Cosa fare allora contro il risentimento, l’odio ed il circolo vizioso che porta al populismo? Come non lasciarci prendere né dal populismo ma neanche dall’arroganza di essere gli unici arbitri del populismo vedendo la pagliuzza populistica nell’occhio del vicino e non scorgendo la nostra trave narcisistica?
Smascherare le singole notizie false e tendenziose è certo doveroso. Ma è illusorio pensare che sia sufficiente a sradicare il sistema di pensiero populistico-paranoico, fondato appunto su un disturbo della percezione (convinzione di essere odiati, detestati, sfruttati) che affonda le sue radici in un profondo disagio emotivo: sentirsi non amati, maltrattati, calpestati. Un malessere che alcuni di noi hanno vissuto molto più intensamente di altri portandosi dietro, nascosto, represso, un risentimento pronto a scoppiare quando le circostanze esteriori lo favoriscono. Proprio su questo fanno leva i populismi proponendo, al momento opportuno, due facili messaggi tra loro collegati: il risentimento è legittimo, conseguenza del cattivo di turno che ci odia. La riscossa è doverosa, facile e vicina e consiste nell’immediato ribaltamento del sistema. Ogni mezzo on- e offline, onlife è a tal fine giustificato.

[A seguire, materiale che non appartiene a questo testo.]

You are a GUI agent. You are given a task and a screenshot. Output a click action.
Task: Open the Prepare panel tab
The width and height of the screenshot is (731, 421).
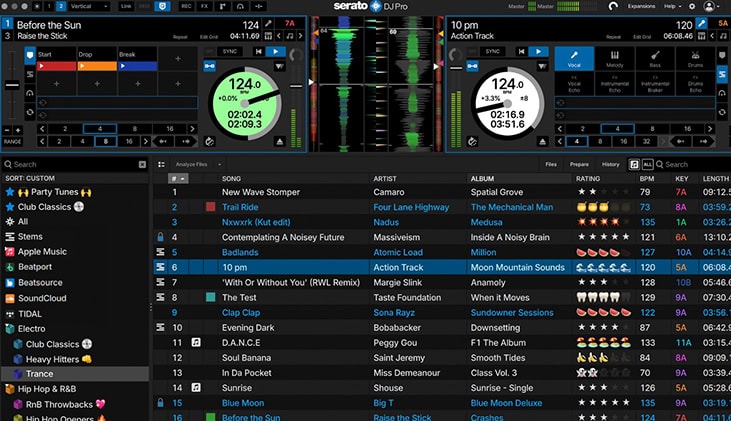[579, 164]
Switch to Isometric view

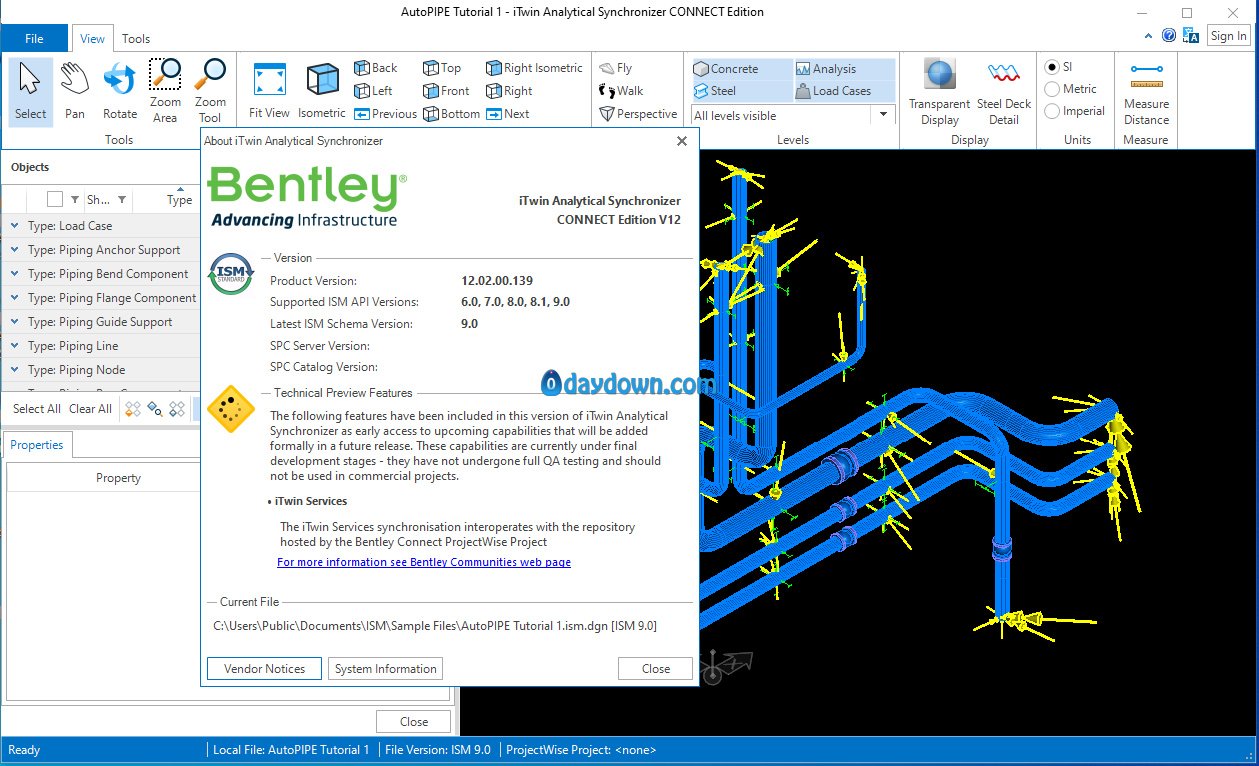tap(322, 90)
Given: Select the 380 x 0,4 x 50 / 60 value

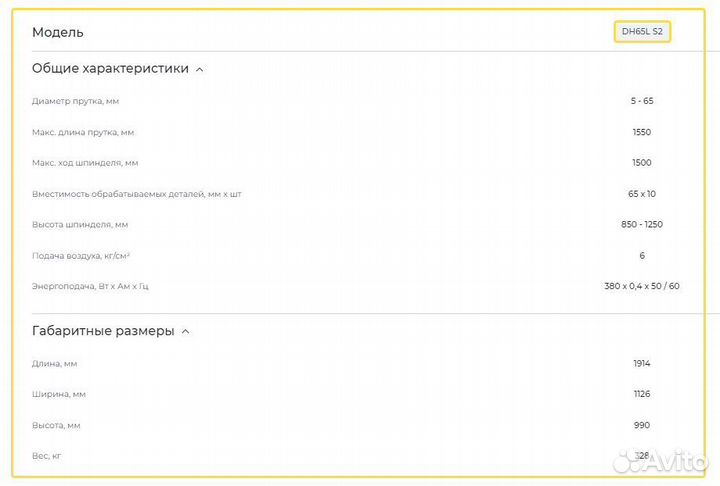Looking at the screenshot, I should tap(642, 286).
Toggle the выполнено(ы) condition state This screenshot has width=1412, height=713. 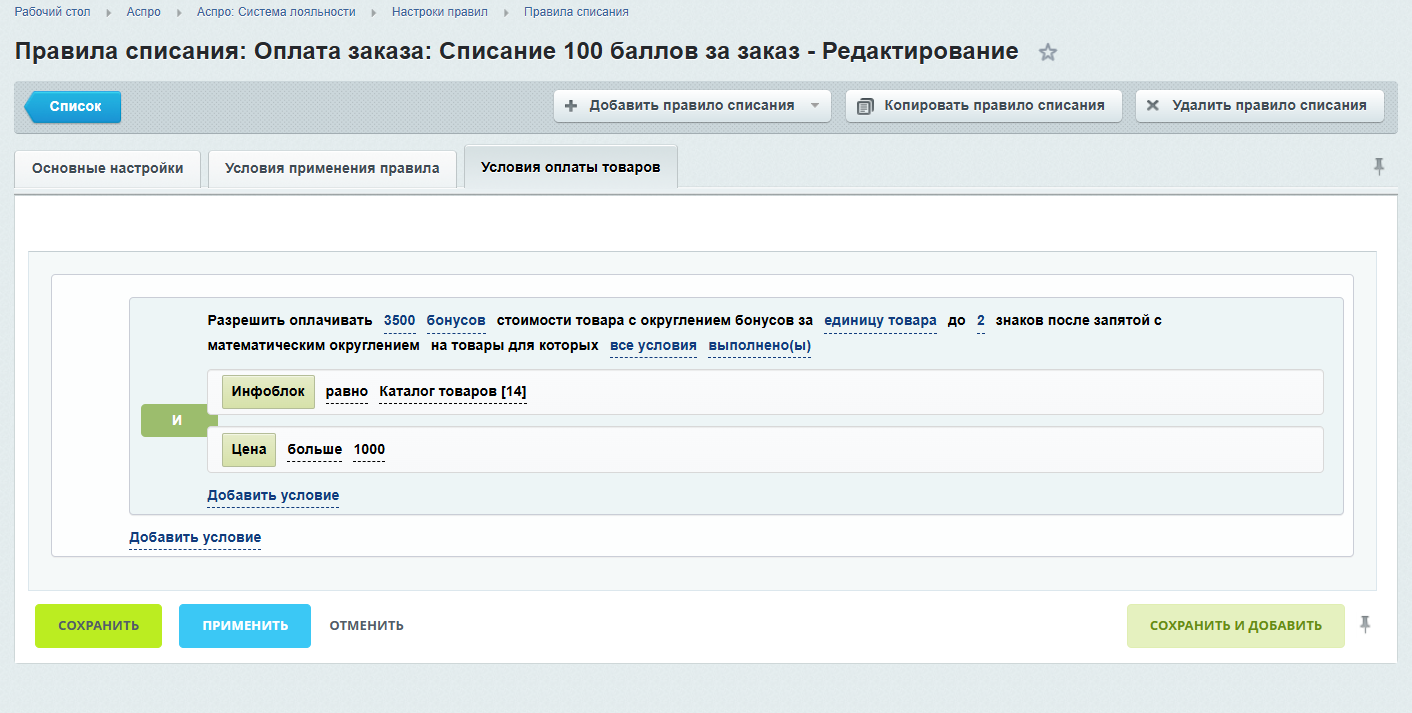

Le pulsioni aggressive, immediate, infantili e magiche (odio il diverso, la mia competenza è uguale a quella del primo ministro, la mia conoscenza pari a quella dello scienziato) non vengono più inibite, tenute a freno, controllate ma anzi stimolate. L’ostilità addirittura l’odio vengono sdoganati, non solo ammessi ma anzi fomentati ed incitati. Preoccupante diviene a questo punto il cedimento del potere a forme sempre maggiori di arbitrio e di violenza verso le figure assunte come causa del malessere e su cui riversare l’odio. Non meno preoccupante è però che tale aggressività contagi il dibattito nella vita quotidiana, sui mass media e social media, coinvolgendo anche chi si oppone al populismo, instaurando un clima di scontro aperto, di guerra senza esclusione di colpi in nome del populismo o dell’anti-populismo.
Come uscirne? Hegel, afferma Strassberg, suggerisce che per superare davvero l’odio sia necessario che ciascuno riconosca di essere dipendente dall’altro. Una riflessione splendida ma anche molto poco realizzabile, un cane che si morde la coda. L’odio nasce appunto, si potrebbe dire, per non dover riconoscere che ho bisogno dell’altro. Come posso pensare di riconoscerlo quando lo sto già odiando?
Non vedo magiche vie d’uscita. Torno ancora alla cultura e alla ragione ma anche alla ragionevole speranza di Bernstein che esse abbiano, prima o poi, la meglio sull’ignoranza e sull’odio. Forse proprio questa speranza e la possibilità di coltivarla nella nostra epoca digitale in una nuova dimensione plurale e collettiva è quello che “oggi ci avanza”. Un nuovo giardino non più solo privato. Non mi sembra poco.